One simple assumption we make in marketing is to think that it’s all about the self. That people are all driven by self-need, greed and self-satisfaction. Me, me, me!
The concept of the selfless ego doesn’t even register within marketing thinking. Which begs the question, how come we have missed such an obvious factor?
Maybe if you read too many marketing books you’ll be led down the path of belief that tells us that people are all self centered and selfish. We buy to feel and look good, to satisfy our egos and reinforce our self-image. And even giving is actually an act of greed, as the giver is really trying to manipulate or seduce their victim.
Could this be because those writing these books have been corrupted by the lust of money and seduced by the trappings of status by surrounding themselves with exclusive up market brands?
Ok, this may be sounding like the ranting’s of a left wing college lecturer who also does a seminar on how admen hide subliminal images of naked ladies in cubes of ice in glasses of whisky, but it’s one way to illustrate the subject.
It’s a simple observation that doesn’t need a major research project to validate; many of use do things for other people. Not to manipulate or seduce but because, built within our psychology is the need to look after others. We are pack animals after all, which is why we cluster together in communities. Where would charity be without it?
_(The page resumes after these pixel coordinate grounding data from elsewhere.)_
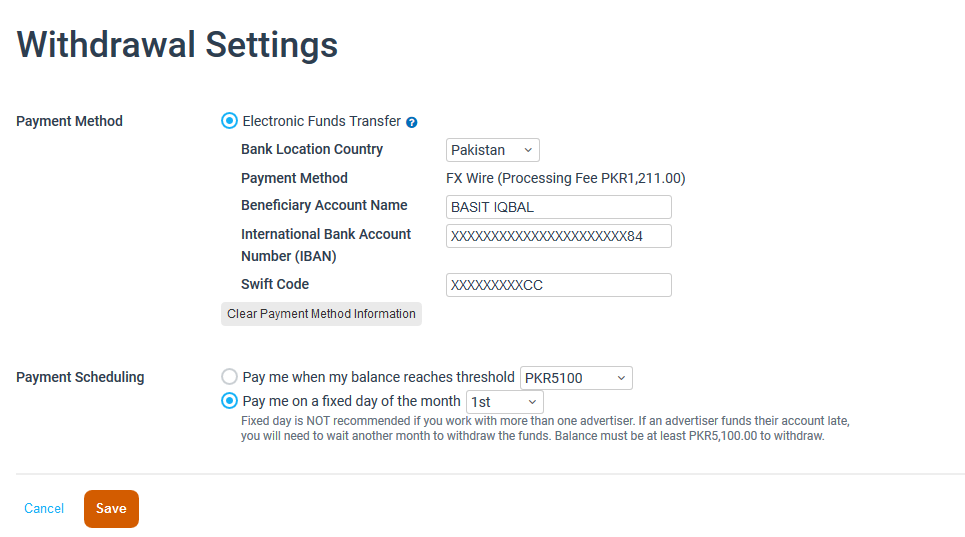Viewport: 965px width, 537px height.
Task: Open the 1st day-of-month dropdown
Action: [505, 402]
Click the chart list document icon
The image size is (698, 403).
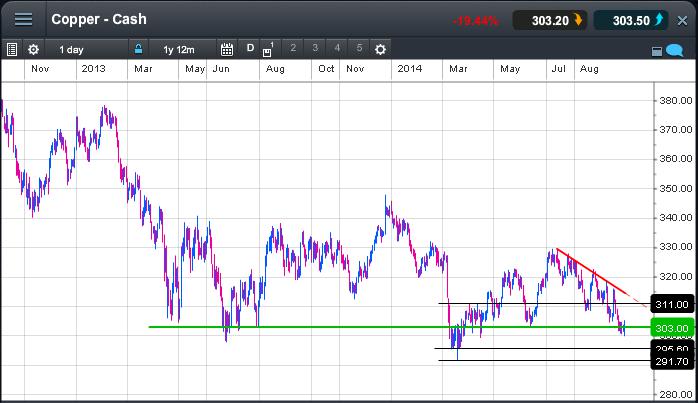(12, 49)
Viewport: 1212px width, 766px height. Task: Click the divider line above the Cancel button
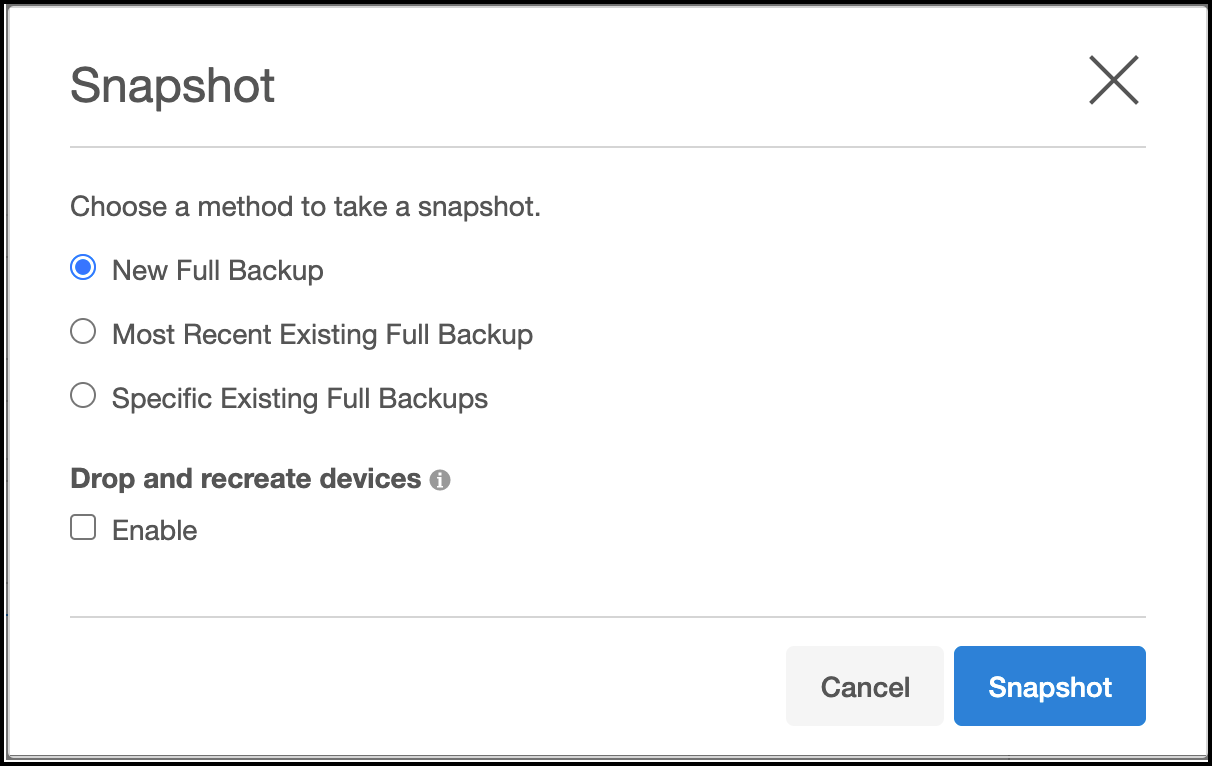coord(607,617)
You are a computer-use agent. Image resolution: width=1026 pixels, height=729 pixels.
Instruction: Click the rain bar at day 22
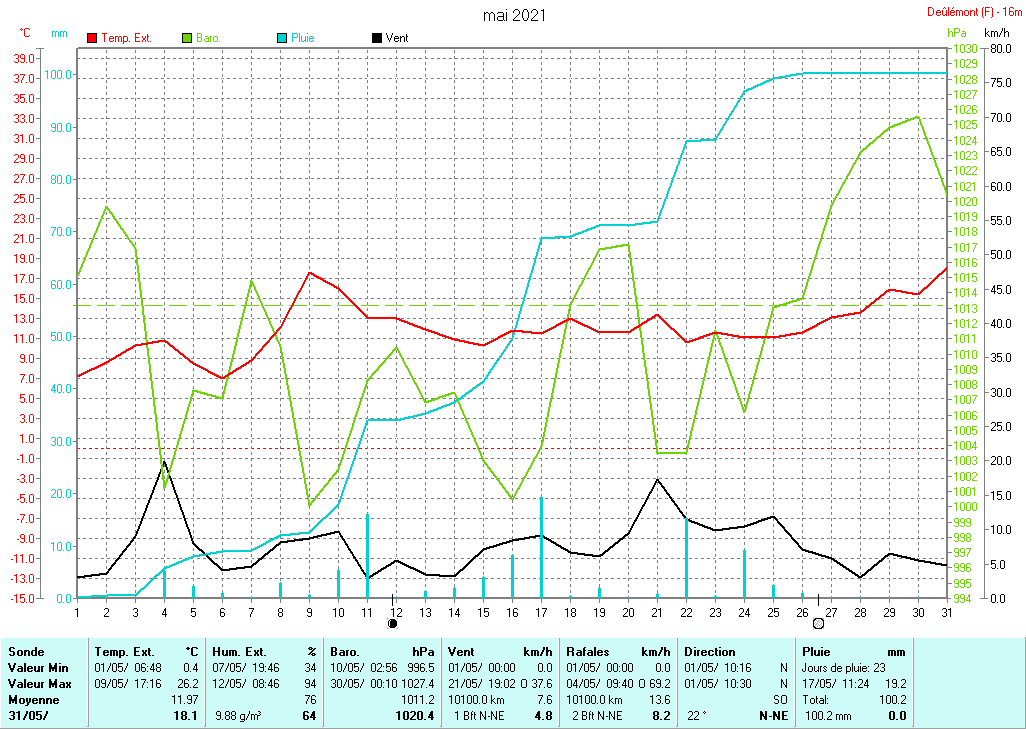click(x=686, y=558)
The recession has had an interesting effect in making people more community minded. According to the National Bureau of Statistics (who helped me with my book on Ethical Marketing & The New Consumer) there is a growing desire for community.
Facebook, Twitter and other social media sites haven’t created the phenomenon of social media, their success is due to a natural desire to communicate and support others. They just provided the platform.
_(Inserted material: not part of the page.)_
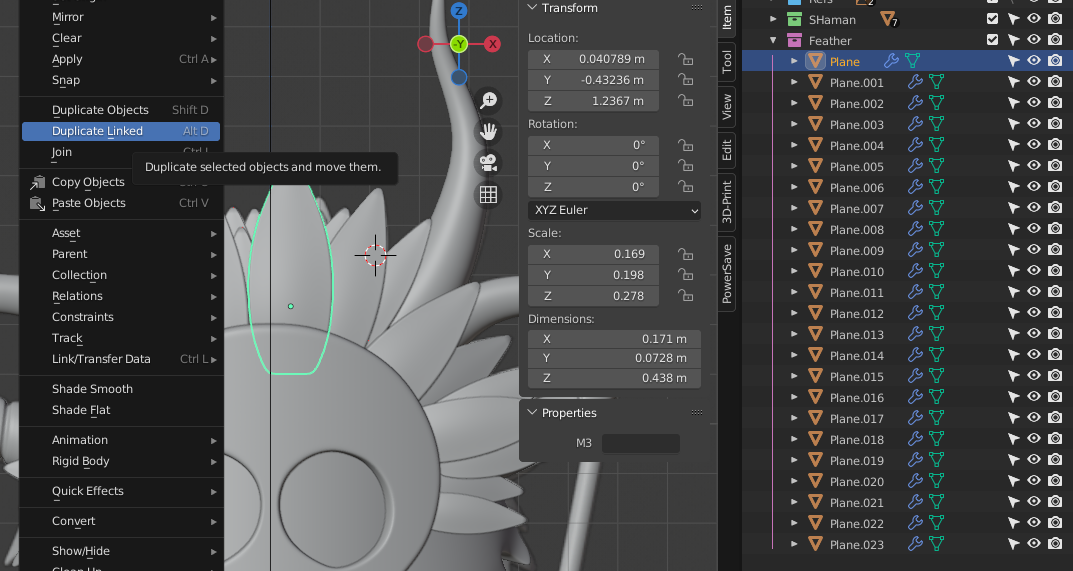This screenshot has height=571, width=1073.
Task: Click the red X axis gizmo ball
Action: click(x=492, y=44)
You only have to post up a call for information, “anyone know a good piano teacher in Ealing?” and locals will reply with enthusiasm, falling over themselves to help.
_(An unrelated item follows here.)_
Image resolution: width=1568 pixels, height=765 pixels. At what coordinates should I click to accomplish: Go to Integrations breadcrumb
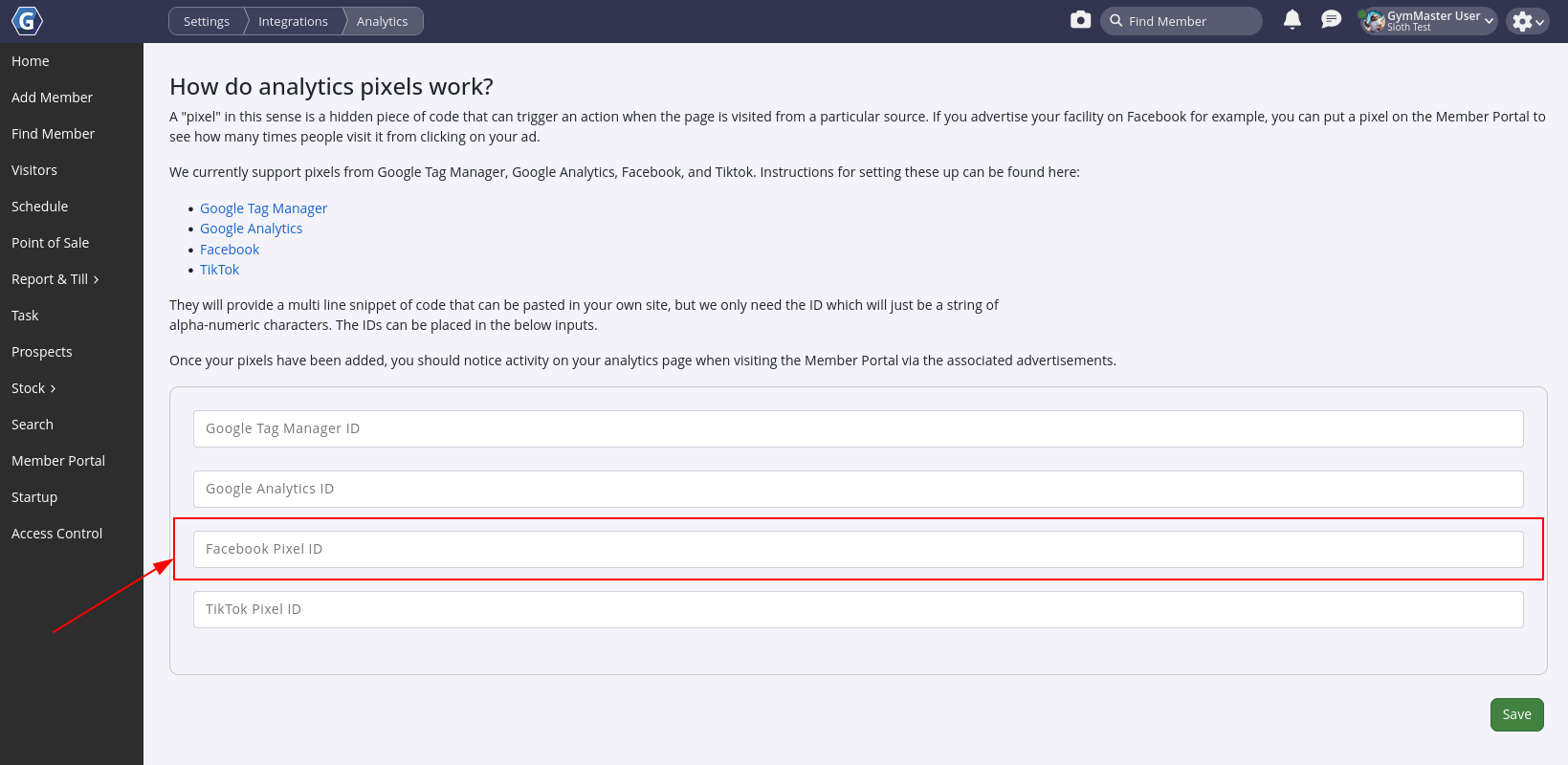[x=293, y=21]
A year ago several of us set up a community based group for creatives in the Crouch End area (Crouch End Creatives), home of many people in the advertising and media world (and a few Brand Republic journalists). Not to mention photographers, illustrators, writers, painters, musicians, actors, poets, and every kind of creative you can list.
The desire to help each other, and the community, is amazing. Within a year it has run a creative writing competition for kids and is planning Christmas activities for the community and an arts festival in May. All give, no take. It’s all about community benefit, not about self.
Take warning though, upset a community and your brand can find itself in a dangerous situation. Communities are very powerful things, just remember “united we stand”.
So my subject for debate is, the next time you are writing a brief should you think ‘community benefit’ before you think consumer benefit?
Personally I think those brands that engage people on a community level – I’m not talking about a puffed up social media strategy or throwing a few hundred quid at a local guerilla gardening project – are the ones that will win hearts and minds.
Of course, for those brands desperately trying to achieve any success at all in social media this is a great approach. Start with the community and the people will do the rest.